◆ **Приведённый отрывок**:
::::::::
Однажды Советы издали приказ: все молодые люди, какие — не уточнялось, родившиеся в 1903, 1904 и 1905-м, должны явиться в такой-то день, такой-то час к причалу на Днепре. И действительно, я был посажен на «Свердлова» (бывший «Император»). После нескольких часов плавания, томимый каким-то мрачным предчувствием (которое меня не обмануло, потому что позже корабль взорвался и пошёл ко дну со всеми юными пассажирами), я бросился в воду, чтобы попытаться доплыть до берега. Я долго боролся с течением, пока не добрался до одного из длинных, покрытых кустарником песчаных пляжей, протянувшихся вдоль реки. Изнурённый, я рухнул на землю. Когда я поднялся, то увидел совсем рядом песчаный бугорок. Любопытства ради разгрёб песок, и у меня в руках оказалась человеческая голова. Я и теперь вижу её, бритую голову казака с единственной прядью волос, отрубленную недавно и сохранённую песком. Я стоял, окаменев, держа в руках, можно сказать, голову Тараса Бульбы, один между небом, водой и кустарниками. Мне было пятнадцать лет. Я рассказал эту историю затем, чтобы сделать одно уточнение: я ещё не знал Гамлета. Когда немного спустя я его открыл, можно понять, как по-особенному отозвалась во мне встреча с бедным Йориком. Литература смешивалась с жизнью. Вокруг меня грохотала война. Я открывал неисчерпаемый роман Толстого и читал: «Взвод из двенадцати вооруженных солдат вышел из шеренги четким шагом». Солдаты Наполеона расстреливали в покорённой Москве, трещало пламя пожаров. Но я уже догадывался, что искусство идеализирует картины действительности. Вокруг меня шла совсем другая война. Ничего похожего на неё я не смог бы найти в этой книге. Я только слышал вместе с Пьером Безуховым мудрые слова бедного Платона Каратаева, шедшие из самого сердца: «Положи, Боже, камушком, подними калачиком!»

Это была также пора, когда в моём сердце бушевала музыка. Я посещал одновременно университет и консерваторию. Именно тогда сформировался мой музыкальный вкус. Моцарт, сочетавший в своей музыке юность и зрелость, стоял для меня на первом месте. Шопен, напротив, ставил передо мной необычную проблему: я увлекался его чувственными сочинениями, но вместе с тем из-за той же их страстности чурался их. Я улавливал в его музыке слишком высокую, кричащую нотку, которая совершенно не соответствовала музыке, что была мне по сердцу, но читалась как фраза из его личного дневника. Когда я играл или слушал Шопена, я уже не различал, где был он, а где я. Он был мне дорог.
::::::::
◆ **Задания**:
1 – Как передать содержание отрывка о юности рассказчика в двух предложениях?
2 – Зачем, по словам рассказчика, в отрывке о его юности приведена история о голове казака?
3 – Продолжите отрывок о юности рассказчика и его музыкальных пристрастиях, начав сразу после фразы «Он был мне дорог».

◆ **Исходные данные**:
::::::::
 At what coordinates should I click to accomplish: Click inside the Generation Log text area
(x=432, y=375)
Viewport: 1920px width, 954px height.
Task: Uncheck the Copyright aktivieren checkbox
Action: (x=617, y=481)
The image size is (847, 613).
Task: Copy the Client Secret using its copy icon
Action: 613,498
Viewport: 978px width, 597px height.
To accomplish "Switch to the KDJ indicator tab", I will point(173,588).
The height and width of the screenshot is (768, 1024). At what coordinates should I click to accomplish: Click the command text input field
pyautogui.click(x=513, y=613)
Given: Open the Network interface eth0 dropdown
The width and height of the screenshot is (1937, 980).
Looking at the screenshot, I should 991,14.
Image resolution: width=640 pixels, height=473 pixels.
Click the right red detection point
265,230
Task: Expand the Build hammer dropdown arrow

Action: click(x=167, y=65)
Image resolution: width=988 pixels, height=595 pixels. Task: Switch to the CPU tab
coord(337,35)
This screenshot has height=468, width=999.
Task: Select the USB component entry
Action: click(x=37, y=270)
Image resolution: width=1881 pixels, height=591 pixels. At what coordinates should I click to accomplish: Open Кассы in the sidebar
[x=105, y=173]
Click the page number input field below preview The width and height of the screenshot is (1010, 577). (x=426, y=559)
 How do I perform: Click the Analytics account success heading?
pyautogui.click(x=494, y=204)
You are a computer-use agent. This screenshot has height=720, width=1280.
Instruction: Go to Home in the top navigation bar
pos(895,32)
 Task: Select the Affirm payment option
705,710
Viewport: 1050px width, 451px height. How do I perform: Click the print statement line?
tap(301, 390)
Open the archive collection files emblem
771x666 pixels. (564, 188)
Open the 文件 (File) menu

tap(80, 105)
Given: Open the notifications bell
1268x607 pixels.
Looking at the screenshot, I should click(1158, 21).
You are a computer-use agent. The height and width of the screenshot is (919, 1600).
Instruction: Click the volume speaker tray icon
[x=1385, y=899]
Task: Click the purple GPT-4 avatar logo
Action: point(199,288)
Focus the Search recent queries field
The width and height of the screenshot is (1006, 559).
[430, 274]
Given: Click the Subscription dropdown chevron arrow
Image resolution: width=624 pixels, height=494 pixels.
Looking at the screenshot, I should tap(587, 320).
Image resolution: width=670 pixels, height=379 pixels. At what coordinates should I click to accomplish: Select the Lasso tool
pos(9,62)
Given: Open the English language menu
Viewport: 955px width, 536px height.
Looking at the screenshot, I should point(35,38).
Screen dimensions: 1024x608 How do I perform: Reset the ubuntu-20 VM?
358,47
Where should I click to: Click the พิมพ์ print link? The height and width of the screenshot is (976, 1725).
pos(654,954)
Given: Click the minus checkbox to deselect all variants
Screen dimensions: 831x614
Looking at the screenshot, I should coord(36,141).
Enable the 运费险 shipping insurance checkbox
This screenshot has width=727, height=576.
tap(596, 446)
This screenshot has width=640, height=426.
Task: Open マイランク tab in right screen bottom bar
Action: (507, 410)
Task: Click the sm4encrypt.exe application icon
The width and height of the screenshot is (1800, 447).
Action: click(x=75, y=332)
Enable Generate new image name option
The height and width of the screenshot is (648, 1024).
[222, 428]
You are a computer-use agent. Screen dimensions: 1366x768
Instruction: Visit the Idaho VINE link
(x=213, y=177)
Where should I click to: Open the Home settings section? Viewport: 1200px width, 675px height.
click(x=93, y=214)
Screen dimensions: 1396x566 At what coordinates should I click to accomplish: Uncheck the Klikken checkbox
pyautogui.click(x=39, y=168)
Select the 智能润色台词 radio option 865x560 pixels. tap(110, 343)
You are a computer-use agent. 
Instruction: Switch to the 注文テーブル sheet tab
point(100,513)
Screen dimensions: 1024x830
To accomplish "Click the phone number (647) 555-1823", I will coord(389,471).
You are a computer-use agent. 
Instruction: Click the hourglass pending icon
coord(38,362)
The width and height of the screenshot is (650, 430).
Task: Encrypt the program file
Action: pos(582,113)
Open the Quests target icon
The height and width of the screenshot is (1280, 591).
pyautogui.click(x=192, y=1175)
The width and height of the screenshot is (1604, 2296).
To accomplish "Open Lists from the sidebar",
::::::::
◆ **Ответы**:
1 – В пятнадцать лет рассказчик по приказу Советов попал на корабль «Свердлов», бросился с него в воду, доплыл до берега и нашёл в песке отрубленную голову казака, поэтому позже, открыв «Гамлета», особенно остро воспринял встречу с бедным Йориком. Среди грохота войны он читал Толстого и догадывался, что искусство идеализирует действительность, а одновременно учился в университете и консерватории, где сложился его музыкальный вкус: Моцарт был для него на первом месте, а к Шопену он относился двойственно.

2 – Рассказчик приводит её, чтобы уточнить, что тогда он ещё не знал «Гамлета». Поэтому, когда он вскоре открыл эту пьесу, встреча с бедным Йориком отозвалась в нём по-особенному.

3 –
Я уже писал об этом и по-прежнему полагаю, что это верно: воспитанный с детства на Глинке и Бородине, я был равнодушен к русским композиторам. Я отзывался на некоторые страницы «Бориса Годунова», но в целом Мусоргский, Бородин, Римский-Корсаков оставались мне чужды. Думаю, потому, что я не находил у них того, чем меня восхищали Пушкин и Моцарт,— легкости, прозрачности. Самым удивительным мне кажется, что только сегодня я их по-настоящему узнал и полюбил.

Когда я думаю о «Тристане и Изольде», «Мейстерзингерах» или «Парсифале», то затрудняюсь сказать, какую их этих трёх опер предпочитал, но я не мог без них жить, грезя ими по ночам. Я бредил также Чайковским, который всегда был мне очень близок и чьи оперы «Евгений Онегин» и «Пиковая дама» мне были уже знакомы. Дебюсси, Равеля и Стравинского я ещё вообще не знал.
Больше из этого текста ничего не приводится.